- _Text provided_

***

Posts tagged Backups

Extending automation of SQL recoveries using Ola Hallengren’s backup solution

“Automation is inherently good” This might be one of the only phrases you can get all DBA’s to agree on without that dreaded “it depends” that we DBA’s like to throw around so much.

This months T-SQL Tuesday is about automation and I thought I’d write about extending existing automation.  One of my favorite scripts for automation is Ola Hallengren’s Backup & Maintenance solution.  Ola’s scripts are a fantastic way to automate highly configurable backups and maintenance on your SQL Server instances.  If you’re not using them, you should seriously consider looking into why.

This solution serves as an outstanding base but like anything else its can be useful to tweak things a bit.  Extending the initial automation provided by his scripts is what this post is all about.

In particular, I’ve modified Ola’s scripts to generate the files needed to restore all of the databases that have been backed up with his solution.  In particular, having the ability to easily restore the whole server in the case of a disaster.  Though, you could easily pull out one DB to only restore it.  This script is currently only written for litespeed since that’s what I use for backups.  However, it could easily be changed to support native backups or any of the other backup products that Ola’s scripts can be configured for.  Perhaps Ill work on those in the future if it would be useful.

The idea is that every time you take a backup the backup job will create a .sql file on the server filesystem in the backup directory that can be used to restore to the point of the backups that were just taken.

This solution includes three pieces, an additional stored procedure, an additional step in both of the backup jobs to execute that stored procedure and lastly a step in the cleanup procedure to remove the restore scripts from the filesystem that have aged.

A couple of notes of caution:

As with anything you find on the internet, please use at your own risk in a development/test system and proceed with caution.

This script makes several assumptions including

  • That you’ve installed Ola’s commands into the master database
  • That you’re using litespeed
  • That logging to the commandlog table is enabled

The stored procedure is relatively simple and accepts a single parameter @type  “LOG” will generate the script as of the last log backup taken or for any other parameter, I happen to use “FULL”, it generates the script based on the last full backup.

***

- _What is asked_
• 1. List every assumption that the blog post says the script makes.
• 2. Write out the part of the blog post that opens with the words "In particular, I’ve" and closes with the words "were just taken.".
The lines in the next section come from a separate source, not from the blog post.

- _Collected data_
***

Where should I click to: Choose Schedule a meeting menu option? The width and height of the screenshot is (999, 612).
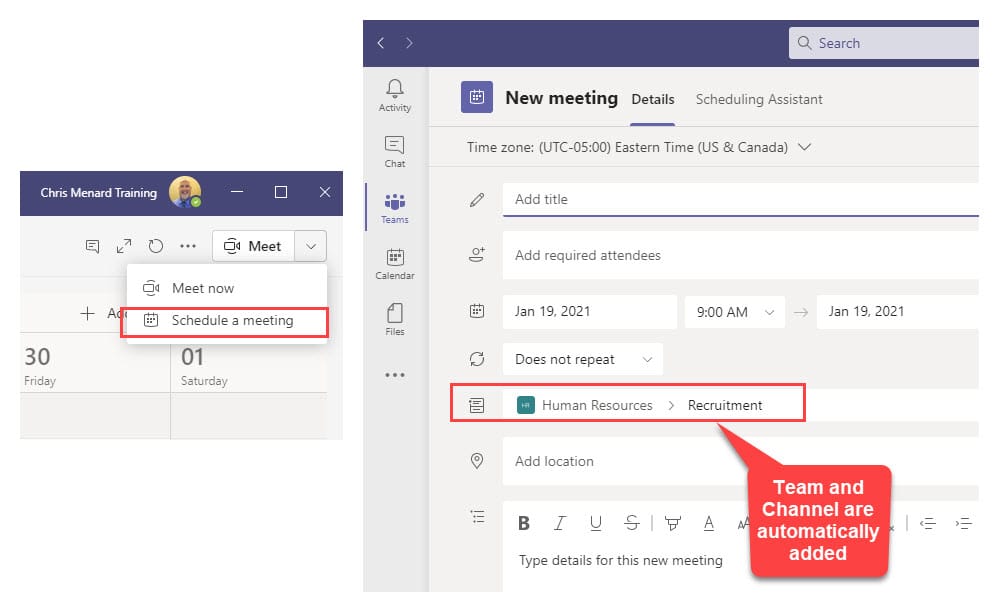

***

- _Answer set_
• 1.
- That you've installed Ola's commands into the master database
- That you're using litespeed
- That logging to the commandlog table is enabled

• 2.
In particular, I’ve modified Ola’s scripts to generate the files needed to restore all of the databases that have been backed up with his solution.  In particular, having the ability to easily restore the whole server in the case of a disaster.  Though, you could easily pull out one DB to only restore it.  This script is currently only written for litespeed since that’s what I use for backups.  However, it could easily be changed to support native backups or any of the other backup products that Ola’s scripts can be configured for.  Perhaps Ill work on those in the future if it would be useful.

The idea is that every time you take a backup the backup job will create a .sql file on the server filesystem in the backup directory that can be used to restore to the point of the backups that were just taken.